Goodonya Apple for innovating. I was a bit harsh in my previous entry because, quite frankly, I wouldn’t contemplate using a flash player without a screen when there is so much better around – iriver, creative, etc. However, I like that Apple are willing to take such a novel idea mainstream.
Pity about podcast creation. I wouldn’t expect a new audio player at this stage to embrace podcasting. But there is a general trend towards people creating their own text/audio/video content. It would have been nice to see a built-in microphone like many of the other devices. But hopefully a smart company will come along and produce a high-quality one. And hopefully the OS doesn’t cripple like the way the ipod recording is capped at only 8khz, despite the hardware offering 96khz. Even speech suffers greatly at 8khz. At 96khz recording, it could make an okay portable recorder. Hardly brilliant without a screen, but usable.
Pity about podcast listening. Whether in shuffle mode or not, it wouldn’t be much listening to podcasts in the absence of a screen to choose podcasts. You can’t just skip through podcasts to hear which one to listen to, because many of them won’t identify themselves immediately if at all (such as those on openpodcast.com).
Okay, here’s what I really want on my ipod and it would actually fit well with the Shuffle: treat playlists as “Moods”. I want to switch from “I feel like listening to hyper music” when I start going for a run, to “I feel like listening to chilled music” when I’m in the middle of the run, to “I feel like listening to speech” when I’m getting bored of the run to “I feel like listening to hyper music” when I feel like I can no longer run. You can almost do this now by switching between playlists, but there are two key enhancements I’m looking for:
Pick up the Mood where I left it. Naturally, I don’t want to start at the first track in the playlist. Since I keep switching between Moods, I’ve recently heard it. Moreover, I want to keep going with the same track, at the point where I left it. This is critical for speech. It’s not enough to save position for AAC files. That’s an artificial barrier. Just because I wanted to listen to music for ten minutes doesn’t mean I should have to spend 30-60 seconds finding where I was. Even if IPods had a bookmark feature, I’d prefer not to bookmark it permanently because the need is too transient.
Rapidly switch between Moods. I’m looking for a hardware button to rotate mood. The above example is not the only driver. When commuting, I switch frequently between reading and listening to speech. When I’m walking, I prefer to listen to podcasts. When I’m on a bus, I prefer to listen to music while reading. When I’m crushed in a tube carriage, I prefer to listen to podcasts.

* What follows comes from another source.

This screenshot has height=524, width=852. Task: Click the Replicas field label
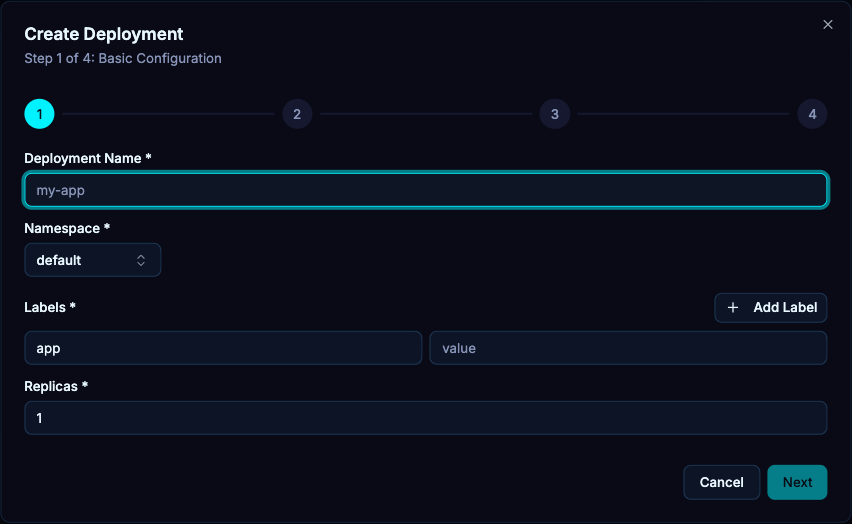pyautogui.click(x=56, y=386)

BTW, Mood is not the most accurate term. Clearly, I’m not suggesting people swing from depression to elation by embarking on a train! I just think “Mood” just happens to be a more evocative term than “current context and needs of the situation such as they have arisen”.
This all fits in with the “young people multitask” cliche anyway. Now if the shuffle was to hold several playlists, it would be a much more attractive device (to anyone who is not convinced that it can read their mind and pick the right song at any time anyway). Do people listen to different types of music? I’d have thought so … that’s one of the selling points of HD-based players. So how will they feel when they leave home and have to choose between optimising for gym versus optimising for work or commuting? The problem doesn’t need to be there: let people hold several playlists and switch between them as their moods shift throughout the day.